Film testament, pour le réalisateur qui a déclaré voir en lui son dernier film mafieux, The Irishman est comme un requiem pour une génération de truands et d'acteurs, pour une façon de concevoir la famille, les relations humaines, dans un monde qui va désormais bien trop vite, pour un "sens de l'honneur" qui peut pousser à faire le Mal. Il est également l'occasion pour des acteurs en semi-retraite, d'un "dernier" tour de piste triomphal, à l'image de Jo Pesci, splendide dans un personnage tout en retenue à l'opposé de ses rôles précédents pour le cinéaste. Et qu'importe si les effets numériques de rajeunissement ne sont pas toujours parfaitement calés, que les corps et les mouvements paraissent parfois plus vieux que les visages, ce ne sont que des détails au regard de ce superbe adieu au film de gangsters tel qu'on le connaît depuis le Scarface d'Howard Hawks.

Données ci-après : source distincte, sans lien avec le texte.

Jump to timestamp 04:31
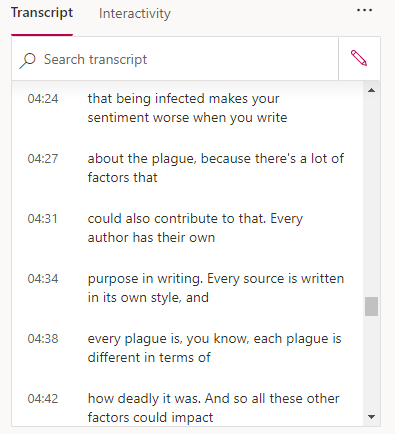 (43, 219)
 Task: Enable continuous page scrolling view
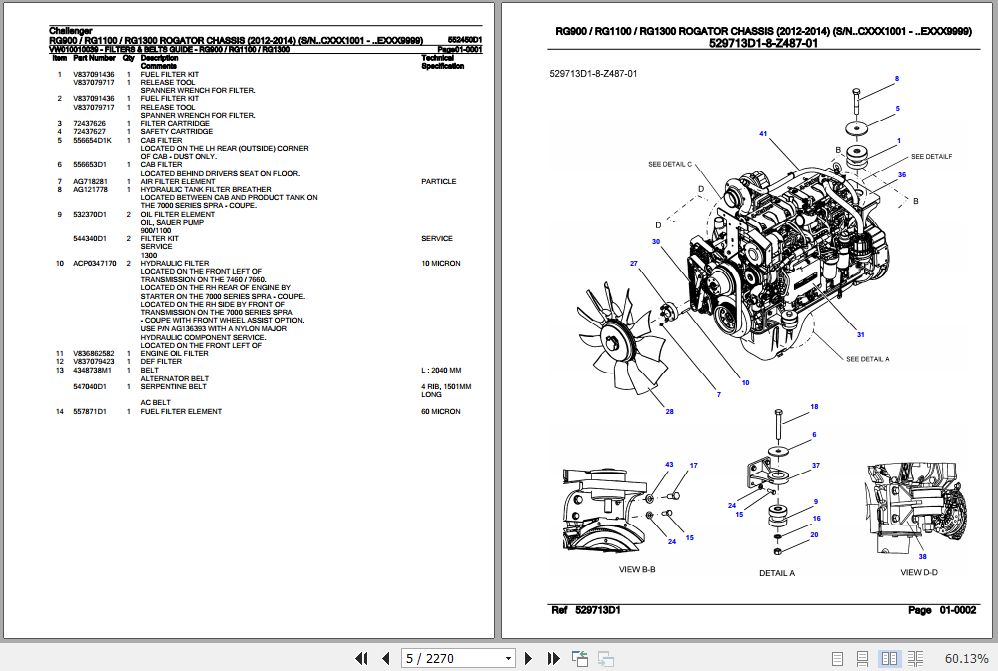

The Irishman (2 h 10) : réalisé par Martin Scorcese sur un scénario de Steven Zaillan d'après J'ai tué Jimmy Hoffa de Charles Brandt. Avec : Robert De Niro, Al Pacino, Joe Pesci, Ray Romano, Bobby Cannavale, Anna Paquin, Stephen Graham, Harvey Keitel...
Citation
C'était comme à l'armée. On suivait les ordres. Si on faisait ce qu'il fallait, on était récompensé.